A group of hunters riding horses would follow a pack of hounds trained to track and chase foxes. A red coat is traditional fox-hunting attire.
The image of the supernatural hand writing a message on the wall comes from the Book of Daniel in the Bible, in which divine writing appears during a feast foretelling the fall of the Babylonian empire.
‘That which is not known is enchanting’ (Latin). From Tacitus’ Agricola, chapter 30, an account of the Roman general who conquered much of Britain in the 1st century AD.
Lloyd's of London is the world's leading specialist insurance market, with a long heritage in shipping. It began as Lloyd's Coffee House in 1688, where shipping news was shared between merchants and owners, and insurance deals started to be struck. In 1774, a committee was formed and the new Society of Lloyd's was moved to the Royal Exchange. This was its home at the time of Dracula. Lloyd's moved to its own building on Leadenhall Street in 1928, and is now housed in the otherworldly Lloyd's Building on the same site.

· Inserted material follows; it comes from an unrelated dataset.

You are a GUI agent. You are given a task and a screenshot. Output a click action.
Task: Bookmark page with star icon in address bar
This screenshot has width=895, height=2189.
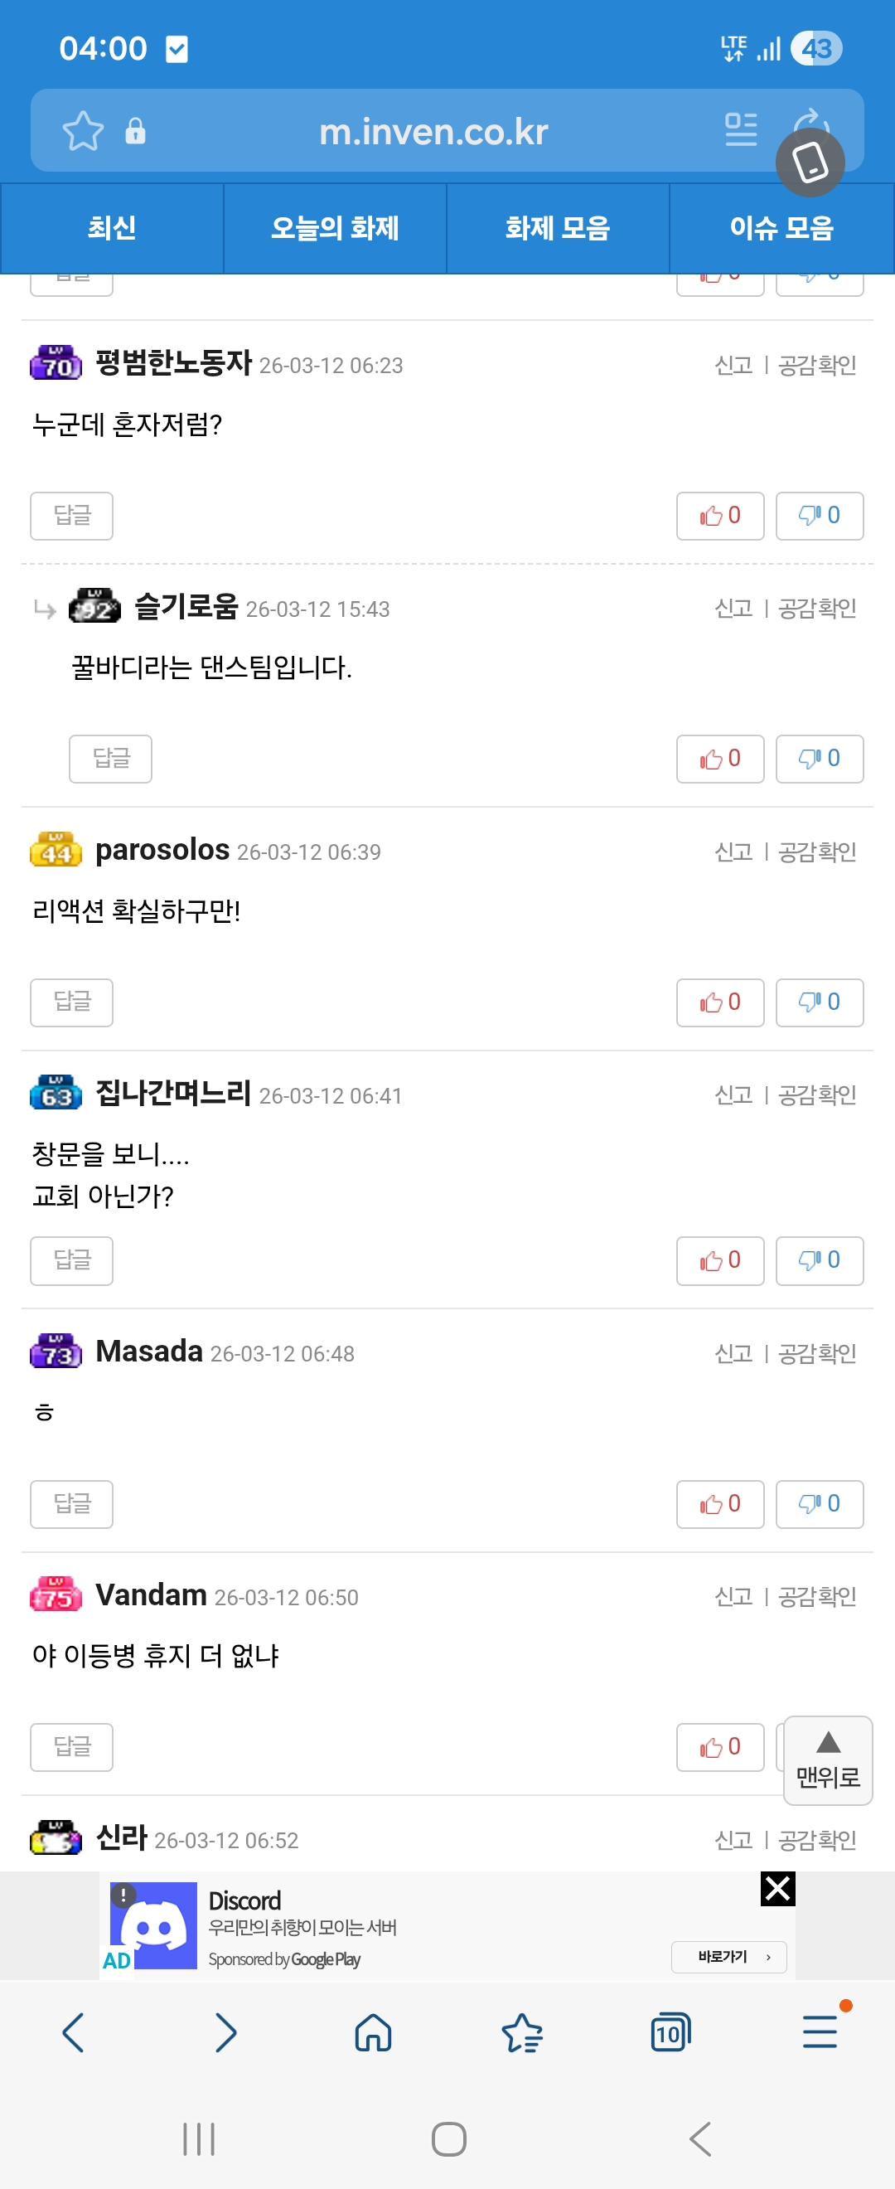[x=82, y=131]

There are indeed some fine caves in Transylvania. Romania as a whole boasts over 12,000 caves, many of them in the Carpathians.
For the adventurous who want to explore them, here are a couple of options:
“Knights of the Cross” may refer to a specific order of knights whose emblem was a cross, such as the Teutonic Knights, who helped Christians on their pilgrimages to the Holy Land, and who set up hospitals there, or the Knights Templar, a Christian military order which fought in the Crusades. However, it seems more likely that Van Helsing is referring to all knights who fought in the various Christian Crusades in the Holy Land in and near Jerusalem.
The Crusades were a series of medieval religious wars sanctioned and blessed by the Pope, with the aim of reasserting Christian control of the holy sites at Jerusalem. In other words, Van Helsing believes that they are on a mission from God to rid the world of Dracula’s evil.
‘Ptomaines’ are nitrogenous substances formed by the process of bacterial metabolism or putrefaction of protein. In the 19th century these were thought to be the cause of food poisoning. Later studies have shown that these substances are produced in the human intestine in the process of digesting proteins, without harmful effects.
Winchesters are repeating rifles, made in the 19th century by the Winchester Repeating Arms Company of the United States. The 1873 model was known as ‘the Gun that Won the West’. A lever action mechanism allowed several shots to be fired before having to reload.
The fictional vampire and demon hunters in the TV series Supernatural – Sam and Dean Winchester – are named after these guns.
In Jewish, Christian and Islamic belief, the Recording Angel is one or more angels who record the prayers and actions of humans and report these back to God. Gabriel is one of the main Recording Angels in Judeo-Christian belief.
In Islam, the Kiraman Katibin are two angels called Raqib and Atid who record a person’s actions and thoughts. One sits on the right shoulder and records all good deeds, the other on the left shoulder recording the bad.
A Guardian Angel may also be a Recording Angel.